It would be impossible for any entity to fraudulently post proof of on-chain reserves today.

Sure, the fraud might fool some subset of extremely uninformed people initially, but someone is bound to find the fraud when they check the chain with one of the hundreds of different open source clients that exist today. Immediately, they would post this astonishing finding on Twitter. Immediately, Twitter would blow up and out them as frauds. Immediately, all of the people who were initially fooled would know that this company is a fraud.


Well... you wouldn't know if the reserves that they show proof of are theirs or borrowed from someone else. In the real world "your keys" doesn't necessarily mean "your assets", that's the point.

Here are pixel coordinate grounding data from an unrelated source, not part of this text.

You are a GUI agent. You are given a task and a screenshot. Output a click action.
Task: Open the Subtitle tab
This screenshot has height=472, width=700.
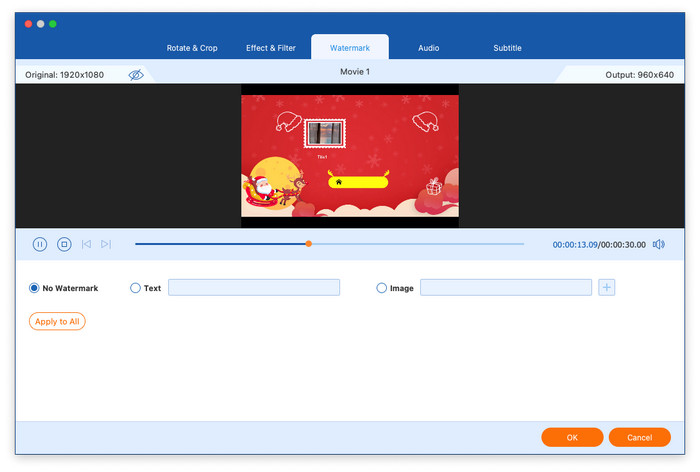(507, 48)
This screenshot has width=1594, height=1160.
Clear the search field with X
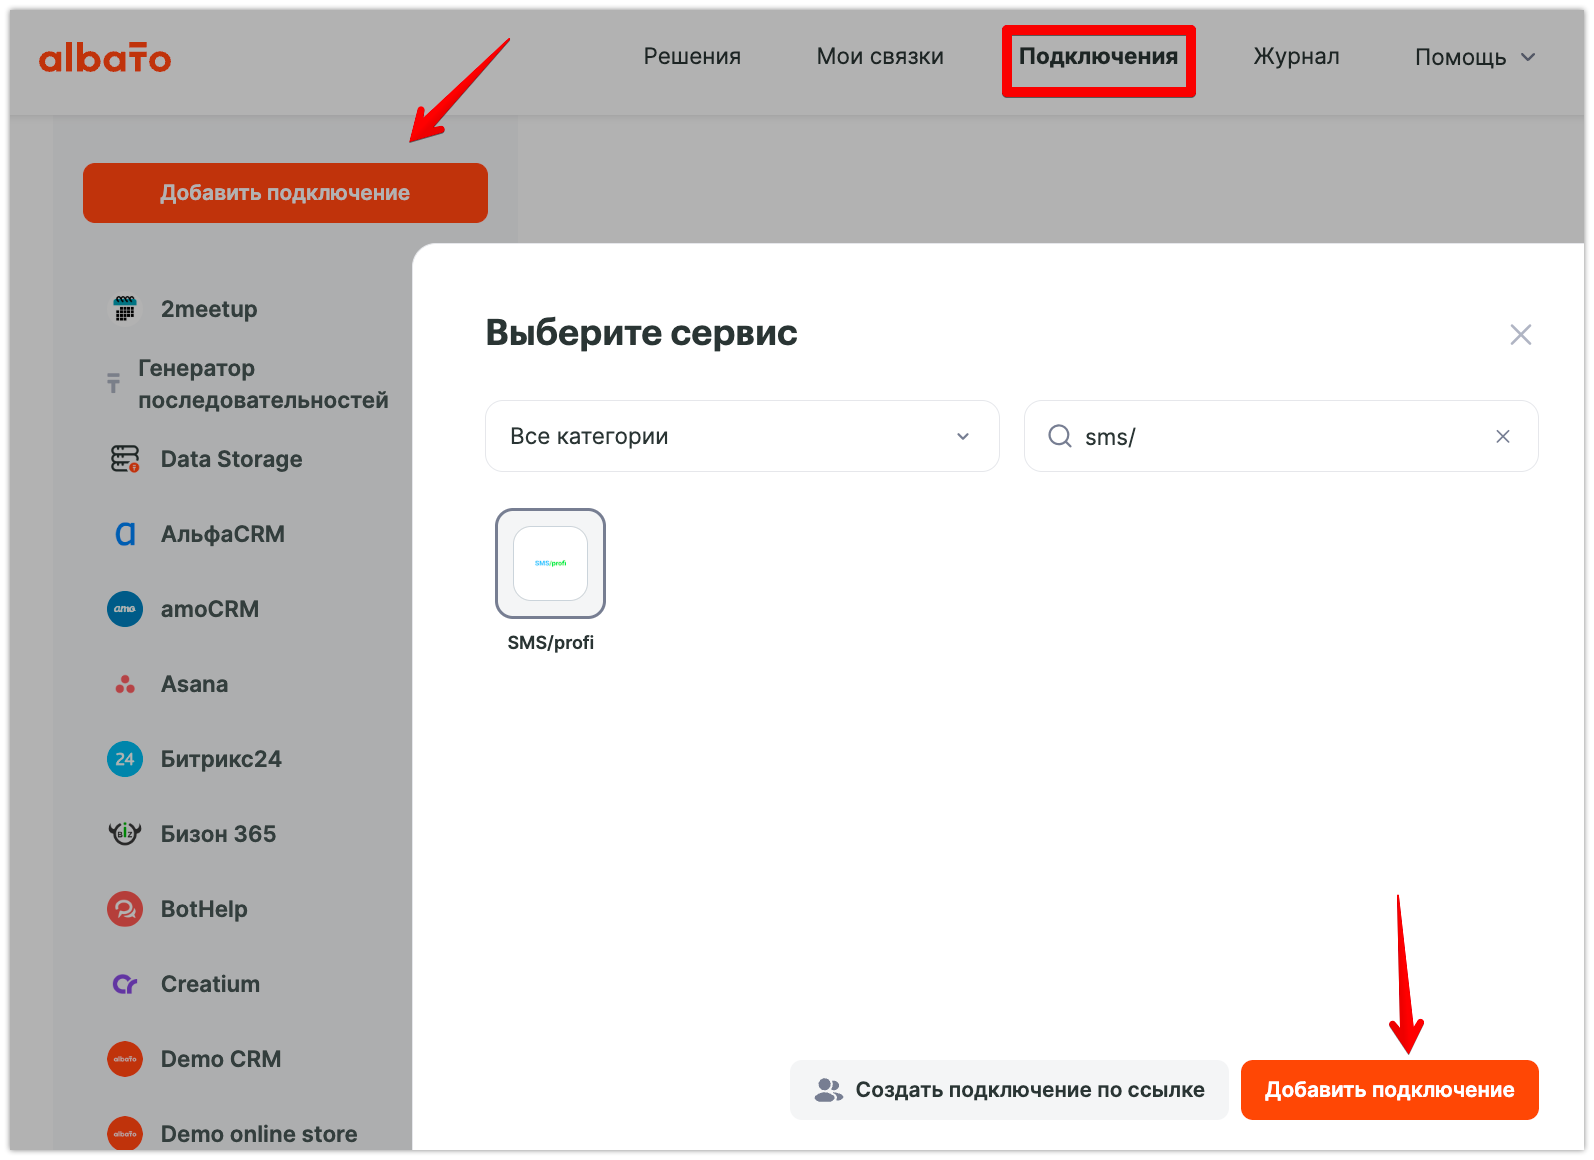coord(1502,436)
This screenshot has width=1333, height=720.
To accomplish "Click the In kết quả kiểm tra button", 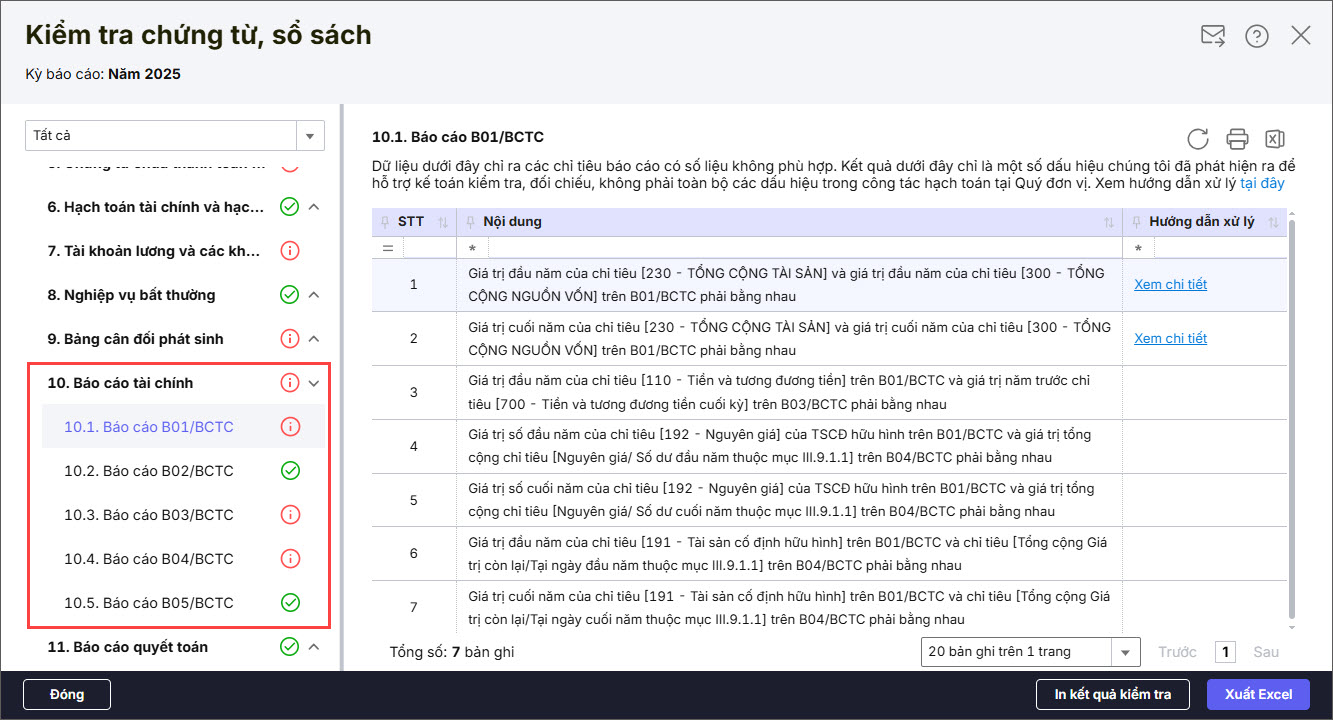I will pyautogui.click(x=1112, y=694).
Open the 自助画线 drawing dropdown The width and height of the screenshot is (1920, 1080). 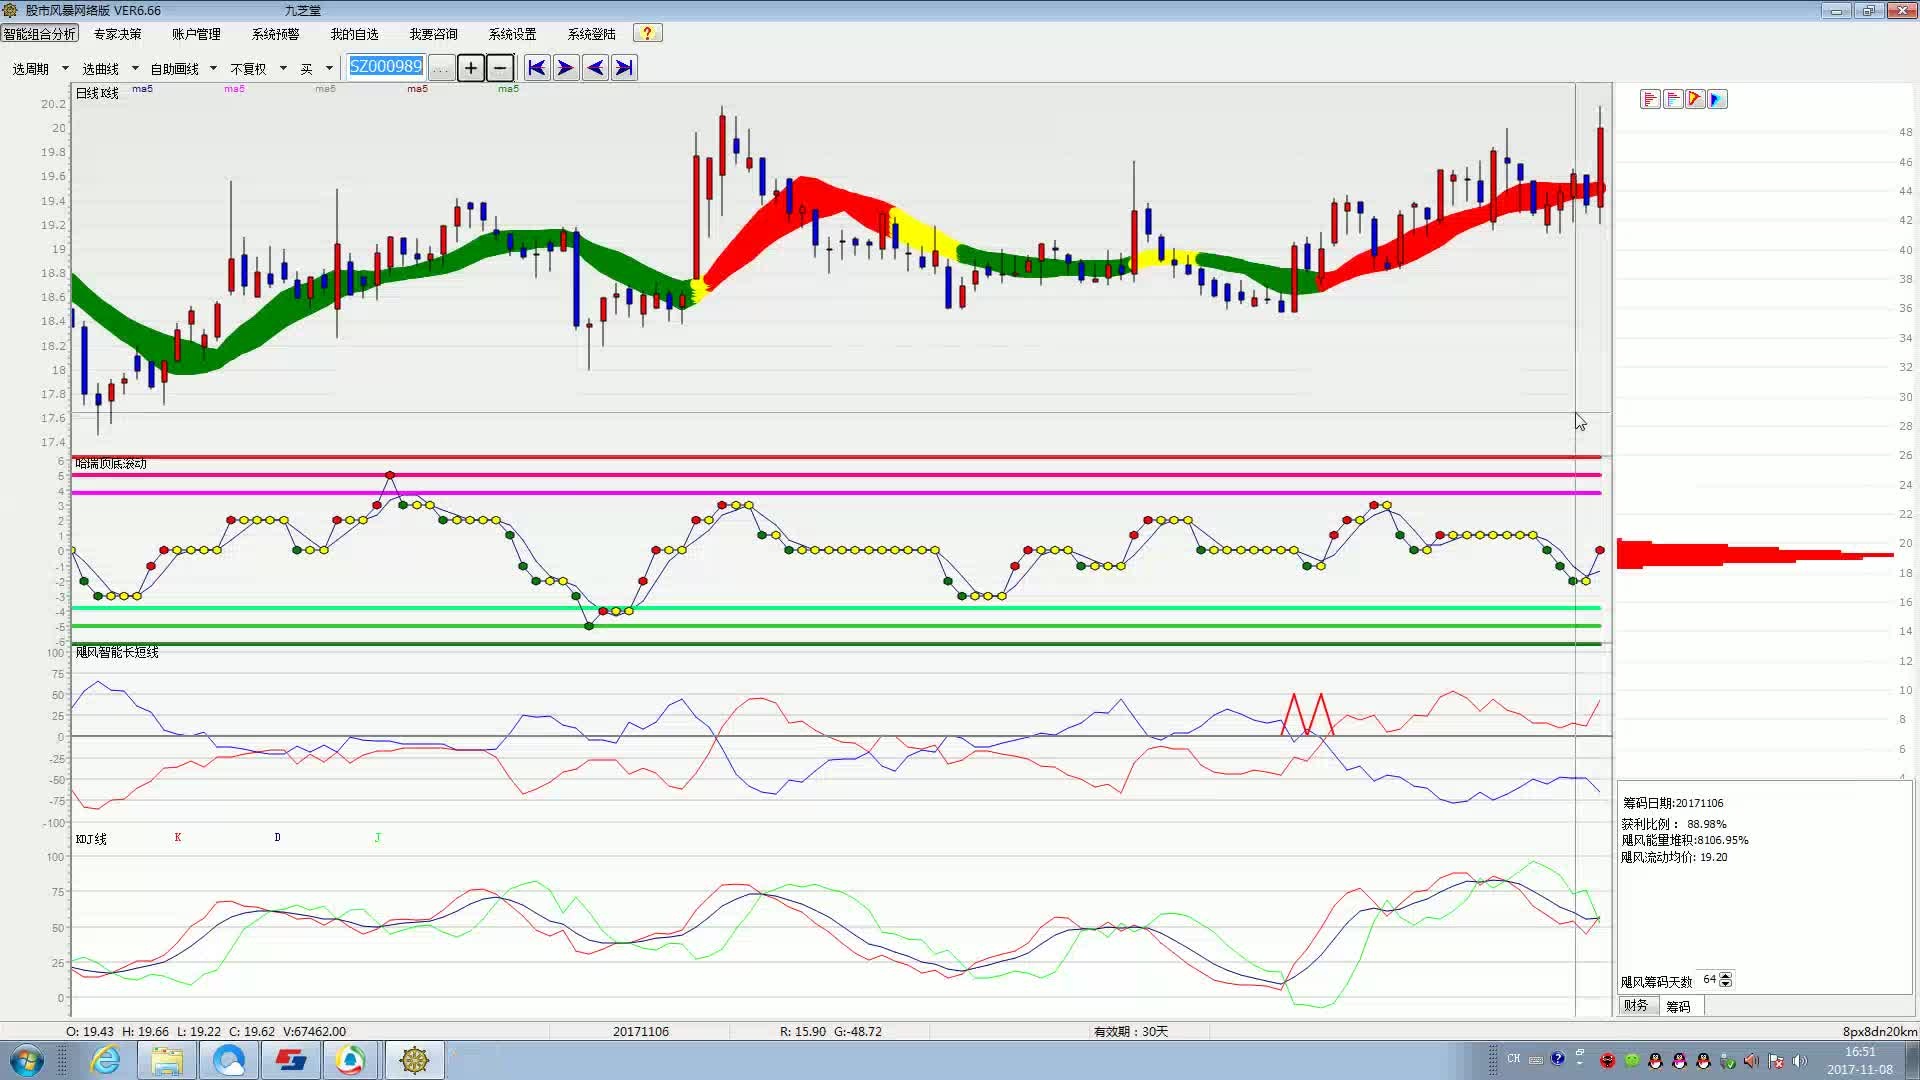(184, 69)
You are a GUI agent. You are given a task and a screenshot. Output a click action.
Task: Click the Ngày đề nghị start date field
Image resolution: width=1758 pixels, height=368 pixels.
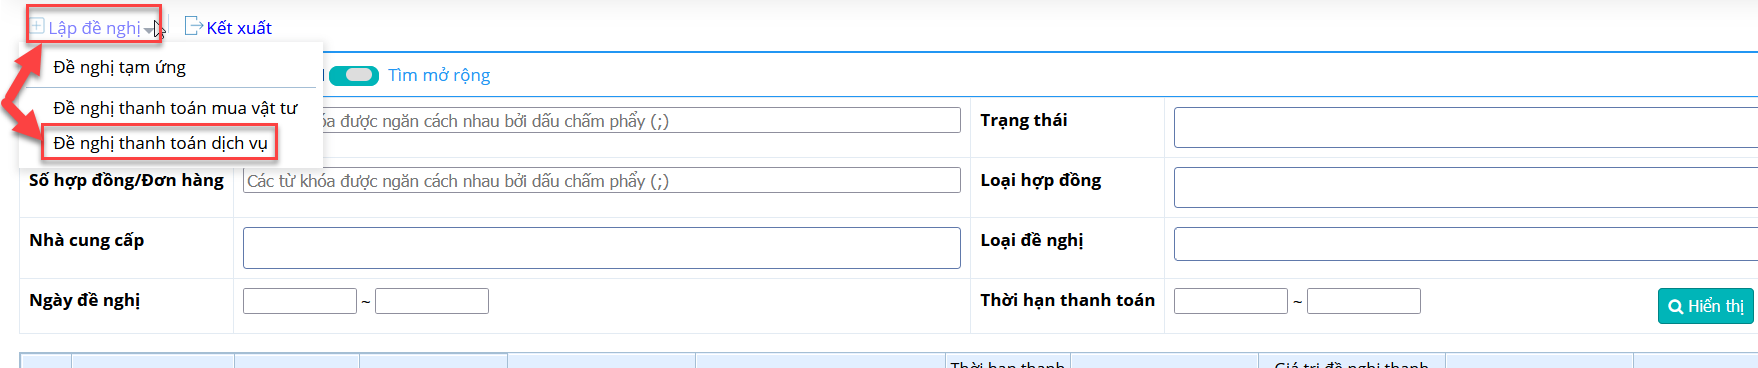pos(300,301)
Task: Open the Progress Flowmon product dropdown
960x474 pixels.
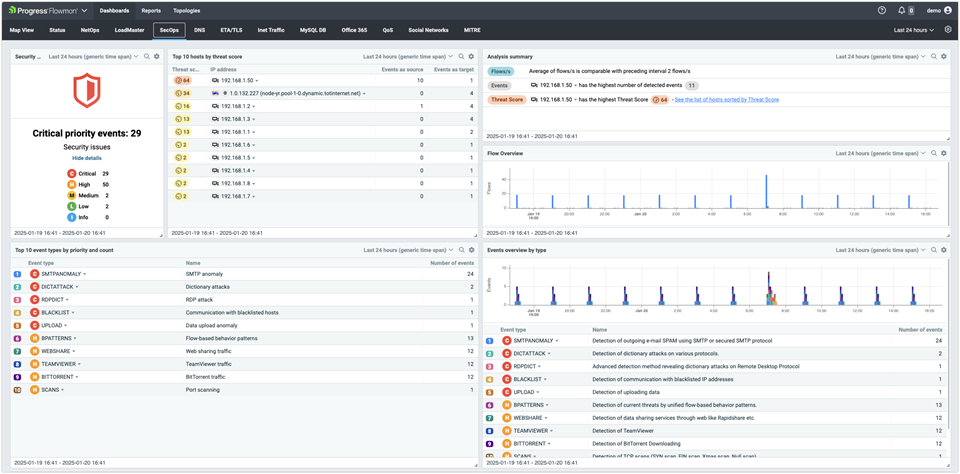Action: [83, 10]

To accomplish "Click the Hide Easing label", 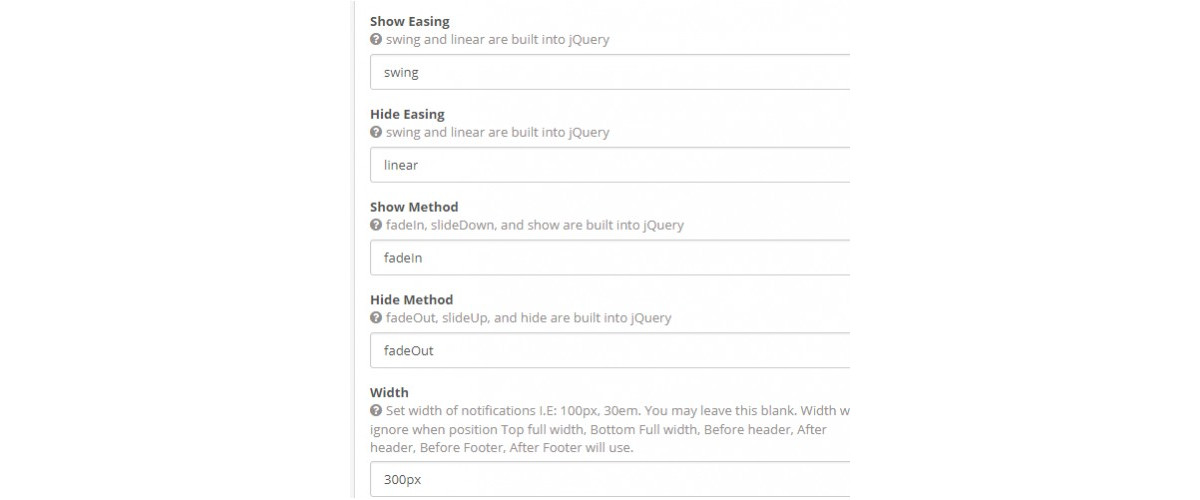I will pyautogui.click(x=407, y=114).
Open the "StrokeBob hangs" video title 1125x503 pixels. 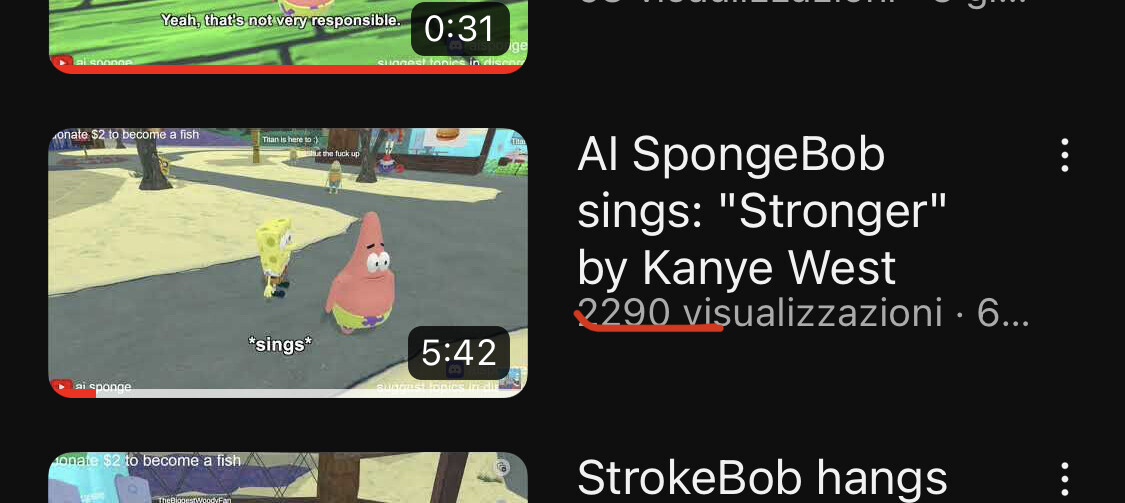762,477
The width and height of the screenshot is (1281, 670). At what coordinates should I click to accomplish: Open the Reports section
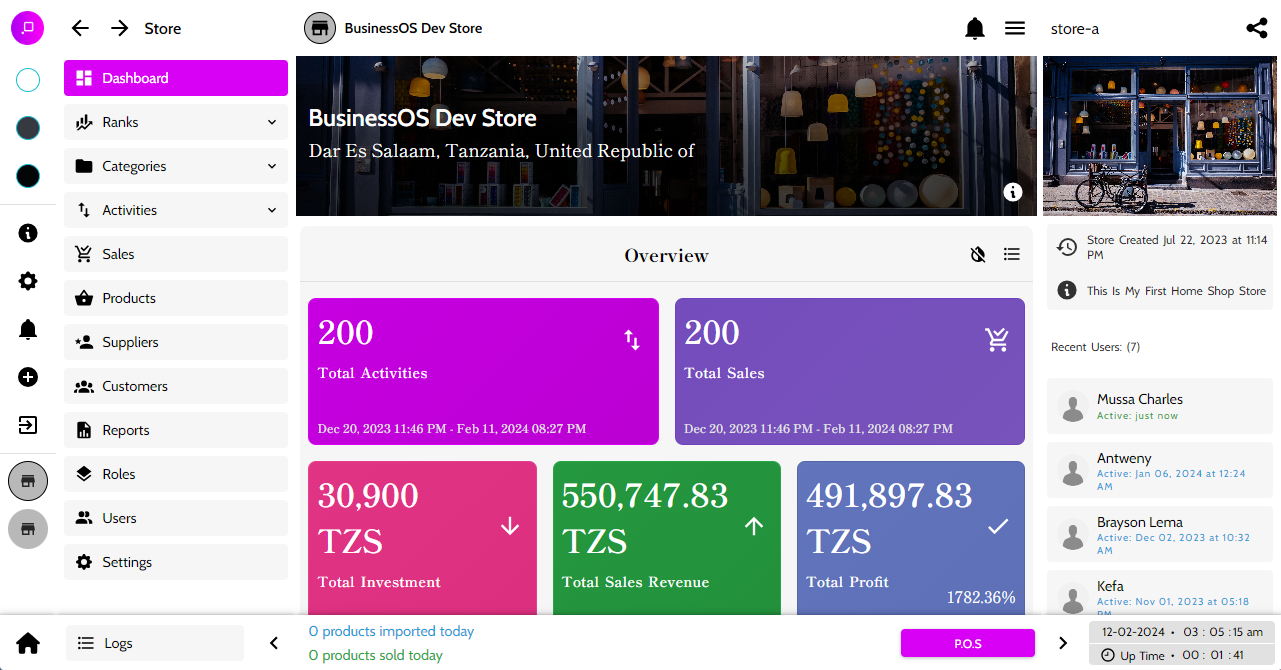[x=176, y=430]
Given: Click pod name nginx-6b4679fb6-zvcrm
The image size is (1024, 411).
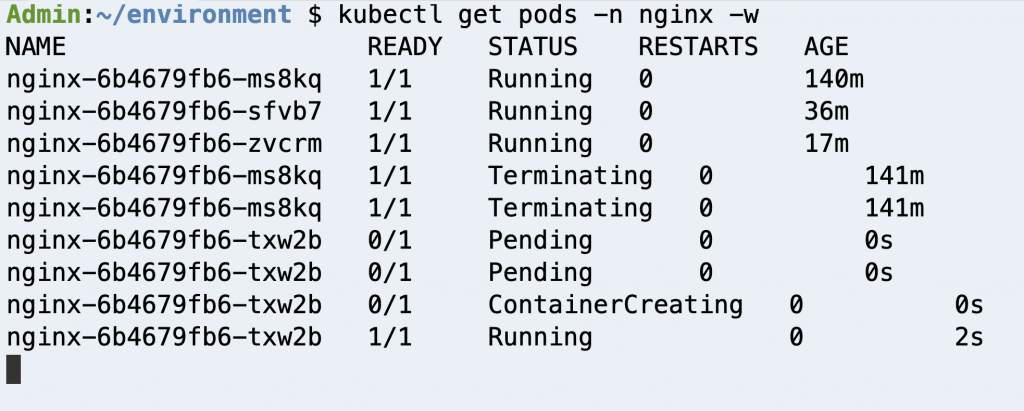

Sure, but is the not a step in the right direction?


Personally, I don't think so. It's another attempt to replace 'trust', in this case trust on an independent party that audits the financial statements, with an even less reliable alternative that doesn't even work. This obsession with trustlessness is a mistake.


Well, you're wrong. Let's come back to this in 10-20 years and see who's right.


Maybe you do, but I don't need 20 years to figure out that 'crypto' can't succeed because of 1) limitations that are inherent to 'trustlessness', 2) isolation from and inability to deal with physical reality, 3) competitive disadvantage of distributed systems, and 4) lack of appeal to anyone who has normal, healthy relationships with other people (i.e. a social life).